Side Quests: Paintings by Timothy Gaewsky
Timothy Gaewsky was born in Cleveland, Ohio, where he currently lives and works. He earned an MFA from Vermont College of Fine Arts and a BFA from The Cleveland Institute of Art. He has exhibited in many U.S. cities, including New York, Seattle, Detroit, Ann Arbor, Miami, Minneapolis, Cleveland, as well as exhibited internationally in Rotterdam, The Netherlands. His upcoming solo exhibition at the Ella Sharp Museum (Jackson, MI) opens in March 2019. His work has appeared in art and literary publications such as DIALOGIST (Vol. IV, Issue I, 2017) and Eclipse Literary Magazine (2015). He was also awarded an Individual Excellence Award grant from the Ohio Arts Council in 2015.
HYBRID LANDSCAPES
Video game assets that constitute gaming environments are significant source material for my compositions. In the process of playing an array of Nintendo NES and Super Nintendo games, I select, digitize, and layer visual assets using Photoshop, to construct an amalgamated and modified gaming environment. This template is transferred onto the painting surface and becomes a point of departure, allowing for a transformative creative process to happen at the easel.
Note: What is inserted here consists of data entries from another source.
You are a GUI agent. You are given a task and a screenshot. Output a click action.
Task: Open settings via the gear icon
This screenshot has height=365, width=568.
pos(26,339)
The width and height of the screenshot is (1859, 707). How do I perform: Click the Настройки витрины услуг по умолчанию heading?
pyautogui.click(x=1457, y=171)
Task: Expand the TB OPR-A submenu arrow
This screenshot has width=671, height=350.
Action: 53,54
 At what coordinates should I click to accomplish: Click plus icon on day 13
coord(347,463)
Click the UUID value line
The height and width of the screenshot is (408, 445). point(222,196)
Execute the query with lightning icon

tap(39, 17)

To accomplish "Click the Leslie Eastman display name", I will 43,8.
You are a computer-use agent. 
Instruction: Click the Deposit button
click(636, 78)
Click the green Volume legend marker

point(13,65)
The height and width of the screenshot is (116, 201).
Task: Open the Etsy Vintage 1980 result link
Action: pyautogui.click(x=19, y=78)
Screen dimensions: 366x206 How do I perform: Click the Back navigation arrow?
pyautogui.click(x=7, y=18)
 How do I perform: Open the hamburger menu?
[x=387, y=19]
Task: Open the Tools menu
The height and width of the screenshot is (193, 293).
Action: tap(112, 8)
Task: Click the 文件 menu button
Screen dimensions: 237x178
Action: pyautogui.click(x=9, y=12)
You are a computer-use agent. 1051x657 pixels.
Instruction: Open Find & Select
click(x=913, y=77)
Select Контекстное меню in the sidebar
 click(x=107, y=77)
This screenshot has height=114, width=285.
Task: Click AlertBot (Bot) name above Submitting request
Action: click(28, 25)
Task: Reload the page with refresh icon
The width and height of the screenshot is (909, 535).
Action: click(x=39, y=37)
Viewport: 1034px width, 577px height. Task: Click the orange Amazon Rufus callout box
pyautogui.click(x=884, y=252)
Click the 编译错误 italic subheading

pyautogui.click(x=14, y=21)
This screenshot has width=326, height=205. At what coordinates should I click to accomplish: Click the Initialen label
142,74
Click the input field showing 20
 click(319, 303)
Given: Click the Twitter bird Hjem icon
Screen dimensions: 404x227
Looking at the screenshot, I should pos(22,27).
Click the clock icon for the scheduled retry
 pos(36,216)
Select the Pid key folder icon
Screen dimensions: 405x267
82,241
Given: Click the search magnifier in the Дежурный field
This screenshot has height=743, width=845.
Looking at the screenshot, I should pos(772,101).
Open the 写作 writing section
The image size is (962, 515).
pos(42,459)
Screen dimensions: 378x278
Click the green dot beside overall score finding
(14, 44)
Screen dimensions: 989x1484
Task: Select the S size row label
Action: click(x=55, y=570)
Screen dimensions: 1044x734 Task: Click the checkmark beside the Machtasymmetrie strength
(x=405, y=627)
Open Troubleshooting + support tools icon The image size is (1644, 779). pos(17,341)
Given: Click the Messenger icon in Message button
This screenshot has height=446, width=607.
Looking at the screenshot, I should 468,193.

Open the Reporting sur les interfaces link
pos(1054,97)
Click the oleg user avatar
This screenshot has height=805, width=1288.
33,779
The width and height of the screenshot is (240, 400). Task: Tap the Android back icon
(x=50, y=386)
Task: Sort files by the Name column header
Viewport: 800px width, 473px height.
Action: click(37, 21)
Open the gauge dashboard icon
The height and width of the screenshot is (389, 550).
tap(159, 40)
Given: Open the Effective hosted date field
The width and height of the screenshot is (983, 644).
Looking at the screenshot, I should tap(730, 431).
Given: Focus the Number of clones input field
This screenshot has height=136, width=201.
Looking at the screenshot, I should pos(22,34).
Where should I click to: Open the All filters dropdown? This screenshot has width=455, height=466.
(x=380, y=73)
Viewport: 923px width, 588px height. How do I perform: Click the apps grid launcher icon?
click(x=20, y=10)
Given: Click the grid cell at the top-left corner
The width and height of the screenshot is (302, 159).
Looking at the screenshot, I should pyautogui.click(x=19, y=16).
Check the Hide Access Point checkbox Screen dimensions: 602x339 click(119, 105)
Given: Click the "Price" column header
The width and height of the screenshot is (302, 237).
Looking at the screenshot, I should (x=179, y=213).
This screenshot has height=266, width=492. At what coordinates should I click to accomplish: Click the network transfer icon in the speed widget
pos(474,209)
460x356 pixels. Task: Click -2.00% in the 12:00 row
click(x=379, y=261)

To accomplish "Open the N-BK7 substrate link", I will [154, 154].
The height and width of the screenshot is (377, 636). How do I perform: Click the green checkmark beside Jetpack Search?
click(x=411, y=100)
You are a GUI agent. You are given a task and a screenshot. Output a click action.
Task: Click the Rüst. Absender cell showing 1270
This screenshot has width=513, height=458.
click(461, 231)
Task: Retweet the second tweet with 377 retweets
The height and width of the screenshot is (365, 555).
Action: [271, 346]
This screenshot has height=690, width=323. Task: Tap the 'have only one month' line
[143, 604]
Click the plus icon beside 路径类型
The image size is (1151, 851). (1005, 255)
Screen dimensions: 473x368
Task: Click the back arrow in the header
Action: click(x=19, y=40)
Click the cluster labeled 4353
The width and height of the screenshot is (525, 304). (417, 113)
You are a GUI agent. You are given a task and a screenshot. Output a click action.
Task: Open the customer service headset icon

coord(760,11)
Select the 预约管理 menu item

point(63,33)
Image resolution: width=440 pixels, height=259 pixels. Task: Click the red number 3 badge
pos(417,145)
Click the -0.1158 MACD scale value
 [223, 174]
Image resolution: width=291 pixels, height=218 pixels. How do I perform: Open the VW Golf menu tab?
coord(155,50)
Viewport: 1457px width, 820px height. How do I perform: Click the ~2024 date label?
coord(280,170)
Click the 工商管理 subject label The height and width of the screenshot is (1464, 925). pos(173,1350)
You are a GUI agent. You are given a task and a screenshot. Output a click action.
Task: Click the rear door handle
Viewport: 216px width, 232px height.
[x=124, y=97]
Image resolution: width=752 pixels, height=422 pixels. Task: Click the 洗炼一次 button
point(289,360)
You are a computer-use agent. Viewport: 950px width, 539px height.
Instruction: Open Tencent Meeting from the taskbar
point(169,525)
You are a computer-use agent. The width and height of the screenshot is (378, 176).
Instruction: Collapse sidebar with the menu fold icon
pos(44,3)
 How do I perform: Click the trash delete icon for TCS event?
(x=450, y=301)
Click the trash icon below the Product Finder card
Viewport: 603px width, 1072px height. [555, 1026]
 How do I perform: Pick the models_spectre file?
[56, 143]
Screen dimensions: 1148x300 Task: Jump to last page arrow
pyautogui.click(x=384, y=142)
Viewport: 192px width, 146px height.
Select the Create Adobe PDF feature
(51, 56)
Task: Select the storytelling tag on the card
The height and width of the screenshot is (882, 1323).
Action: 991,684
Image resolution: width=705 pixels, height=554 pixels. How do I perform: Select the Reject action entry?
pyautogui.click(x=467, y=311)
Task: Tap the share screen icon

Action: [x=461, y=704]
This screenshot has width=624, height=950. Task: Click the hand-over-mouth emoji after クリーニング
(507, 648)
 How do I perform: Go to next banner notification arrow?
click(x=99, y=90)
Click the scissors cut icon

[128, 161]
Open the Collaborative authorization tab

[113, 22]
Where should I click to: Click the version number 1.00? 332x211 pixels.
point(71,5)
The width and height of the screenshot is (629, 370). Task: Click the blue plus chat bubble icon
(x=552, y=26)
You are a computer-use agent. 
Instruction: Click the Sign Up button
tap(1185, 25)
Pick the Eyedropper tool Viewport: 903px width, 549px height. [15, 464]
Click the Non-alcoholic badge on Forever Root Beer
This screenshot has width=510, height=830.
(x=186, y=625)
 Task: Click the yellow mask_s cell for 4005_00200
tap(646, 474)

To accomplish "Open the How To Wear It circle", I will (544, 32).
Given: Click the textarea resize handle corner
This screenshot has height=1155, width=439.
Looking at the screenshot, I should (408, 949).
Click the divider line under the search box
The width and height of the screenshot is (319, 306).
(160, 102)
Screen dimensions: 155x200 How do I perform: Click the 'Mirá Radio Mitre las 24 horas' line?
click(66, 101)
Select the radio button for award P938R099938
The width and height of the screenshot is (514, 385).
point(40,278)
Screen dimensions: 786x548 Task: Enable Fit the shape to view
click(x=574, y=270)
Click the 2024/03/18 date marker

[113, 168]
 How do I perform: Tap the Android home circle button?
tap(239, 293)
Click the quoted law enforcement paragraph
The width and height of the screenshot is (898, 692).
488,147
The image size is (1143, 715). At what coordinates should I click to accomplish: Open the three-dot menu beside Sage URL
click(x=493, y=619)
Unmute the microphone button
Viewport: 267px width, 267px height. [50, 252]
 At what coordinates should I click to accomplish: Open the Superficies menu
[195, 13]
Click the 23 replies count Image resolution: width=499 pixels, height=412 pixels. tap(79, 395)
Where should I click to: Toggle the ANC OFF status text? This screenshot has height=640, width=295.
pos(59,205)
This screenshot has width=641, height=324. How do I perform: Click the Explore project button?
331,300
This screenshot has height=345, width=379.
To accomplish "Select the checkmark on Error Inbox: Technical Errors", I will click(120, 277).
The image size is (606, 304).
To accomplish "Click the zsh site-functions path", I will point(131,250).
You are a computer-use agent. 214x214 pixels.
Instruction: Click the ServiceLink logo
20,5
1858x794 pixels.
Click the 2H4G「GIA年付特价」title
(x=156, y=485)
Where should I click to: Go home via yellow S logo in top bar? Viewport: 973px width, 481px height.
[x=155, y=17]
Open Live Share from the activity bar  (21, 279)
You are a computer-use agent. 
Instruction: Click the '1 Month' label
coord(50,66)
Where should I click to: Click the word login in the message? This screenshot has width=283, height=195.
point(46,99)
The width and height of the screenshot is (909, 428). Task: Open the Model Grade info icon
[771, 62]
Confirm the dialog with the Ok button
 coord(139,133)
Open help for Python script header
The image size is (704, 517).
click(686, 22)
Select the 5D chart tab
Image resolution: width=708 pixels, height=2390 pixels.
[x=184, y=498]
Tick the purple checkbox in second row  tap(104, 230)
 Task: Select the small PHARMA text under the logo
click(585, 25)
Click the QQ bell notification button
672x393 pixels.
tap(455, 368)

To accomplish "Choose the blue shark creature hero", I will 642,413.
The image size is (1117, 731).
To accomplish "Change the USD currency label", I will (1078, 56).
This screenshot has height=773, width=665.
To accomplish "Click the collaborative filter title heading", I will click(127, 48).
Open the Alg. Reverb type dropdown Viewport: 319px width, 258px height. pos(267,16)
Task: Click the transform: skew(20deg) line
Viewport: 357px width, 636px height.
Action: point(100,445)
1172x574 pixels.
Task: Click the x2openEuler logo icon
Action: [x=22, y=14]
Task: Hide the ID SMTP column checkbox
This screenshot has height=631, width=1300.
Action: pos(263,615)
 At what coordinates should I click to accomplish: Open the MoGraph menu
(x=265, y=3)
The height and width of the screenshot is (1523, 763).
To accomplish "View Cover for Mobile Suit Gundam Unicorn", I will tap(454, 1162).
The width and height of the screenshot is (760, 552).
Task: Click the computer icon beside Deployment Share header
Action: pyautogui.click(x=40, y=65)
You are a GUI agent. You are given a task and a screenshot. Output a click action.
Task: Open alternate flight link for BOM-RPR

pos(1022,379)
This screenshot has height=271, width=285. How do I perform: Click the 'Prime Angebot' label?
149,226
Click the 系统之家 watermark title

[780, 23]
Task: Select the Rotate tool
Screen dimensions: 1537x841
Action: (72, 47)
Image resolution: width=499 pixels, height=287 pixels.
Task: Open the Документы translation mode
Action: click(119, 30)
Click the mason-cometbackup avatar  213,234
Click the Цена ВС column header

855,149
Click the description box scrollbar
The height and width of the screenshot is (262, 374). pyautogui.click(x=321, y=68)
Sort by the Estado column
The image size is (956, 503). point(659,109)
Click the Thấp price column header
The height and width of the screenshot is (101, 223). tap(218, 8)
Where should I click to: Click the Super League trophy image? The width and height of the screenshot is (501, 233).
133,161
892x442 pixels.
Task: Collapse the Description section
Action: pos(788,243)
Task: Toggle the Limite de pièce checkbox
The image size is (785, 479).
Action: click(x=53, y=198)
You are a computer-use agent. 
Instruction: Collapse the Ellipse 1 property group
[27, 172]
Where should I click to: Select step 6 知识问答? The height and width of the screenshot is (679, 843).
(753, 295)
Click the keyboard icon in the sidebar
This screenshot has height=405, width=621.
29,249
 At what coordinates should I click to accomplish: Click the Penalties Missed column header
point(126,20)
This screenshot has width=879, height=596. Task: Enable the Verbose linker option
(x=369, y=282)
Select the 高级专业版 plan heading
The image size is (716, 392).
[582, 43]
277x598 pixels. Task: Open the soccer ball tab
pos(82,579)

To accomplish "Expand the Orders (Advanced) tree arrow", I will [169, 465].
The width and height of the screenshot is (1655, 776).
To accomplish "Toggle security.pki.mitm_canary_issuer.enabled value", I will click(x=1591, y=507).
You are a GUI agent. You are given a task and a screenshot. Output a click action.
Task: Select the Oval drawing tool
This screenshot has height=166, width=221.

While these new hybrid landscapes become settings for my own developing narratives, some visual elements may appear familiar and the original game source identifiable, inciting a quasi-nostalgic experience for those who might have enjoyed playing these games from that era.
HOMAGE SERIES
This series of paintings consist of augmented visual elements from some of my favorite video games. In some paintings, I have chosen a certain stage of a game for its composition, color scheme or iconic resonance. I’m interested in reducing the dynamical visual information in a game down to a more minimal interpretation in the painting. All character sprites and graphic pixelations are eliminated from the compositions, resulting in a simplified, reductive painting aesthetic. My aim is to transform the fast-paced game play into a more slowed down, nostalgic and sentimental viewing experience in the paintings.
CASTLES IN THE AIR SERIES
This series of paintings draw inspiration from a variety of sources, such as retro 8-bit Nintendo video games, pinball machine graphics, toy packaging designs, as well as from 1960’s psychedelic imagery and Pop Art aesthetics. These personally nostalgic references have become important source material that have motivated experiments with recurring themes and visual elements, such as vintage 1960’s psychedelic inspired flowers, star bursts, multi-colored light rays, rainbows, and geometric patterns. I feel as if each painting becomes like a screenshot of a new level of an expansive video game I’m creating for myself.